Through traineeships and apprenticeships, local governments are ready to train the next generation of Australian workers.

Australia’s 537 councils currently employ almost 200,000 people across 400 different occupations but collect less than 4% of national taxation.

Many councils are heavily reliant on Federal Financial Assistance Grants, which have slipped from 1 percent of Commonwealth taxation revenue in 1996 to just 0.55 percent today.

After attending both days of the Government’s Jobs and Skills Summit at Parliament House, ALGA President Linda Scott said councils were willing and ready to be part of the solution to Australia’s jobs and skills crisis.
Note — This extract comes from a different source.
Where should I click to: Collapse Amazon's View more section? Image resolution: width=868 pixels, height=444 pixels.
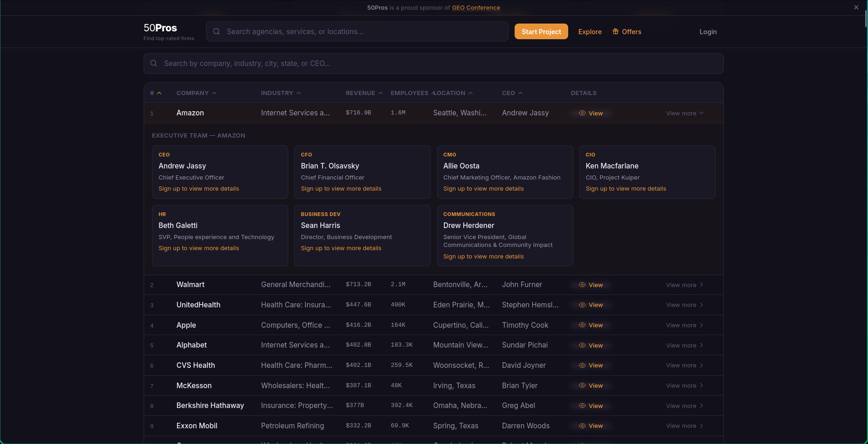point(685,113)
“I want to thank our Treasurer Jim Chalmers for acknowledging in his closing remarks that local government is central to the way forward,” Cr Scott said.

“Like the rest of our country – and the rest of the world – councils are experiencing significant skill shortages.”

“We need more engineers to build our bridges and libraries, we need more planners to approve housing, we need more environmental health inspectors to keep our environment clean and green, and we need more building surveyors to keep our buildings and local facilities safe.”

“We don’t want to lose our people but we understand, as governments, our commitment to the public good extends beyond our own skill needs, and we are here to help.”

“By hiring more trainees and apprentices, we can help train Australia’s future workforce, across literally hundreds of occupations.”

“Importantly, we can give our children opportunities to start their careers in the community they grew up in.”

“By building great places to live, with affordable housing, sporting grounds and thriving main streets, we can provide attractive destinations for skilled migrants.”

“In our cities, we’re building the economic global powerhouse of industry and innovation.”

“Through investing in literally millions of local infrastructure improvements – from cycleways, libraries and first mile/last mile transport connections through to local disability, multicultural, early education and care – we can better support businesses to grow and help boost our national productivity.”

“Restoring Financial Assistance Grants to at least 1 percent of Commonwealth taxation revenue would support local governments to invest in workforce planning and development, increasing the productivity of their workforce and helping them train Australia’s workers of the future.”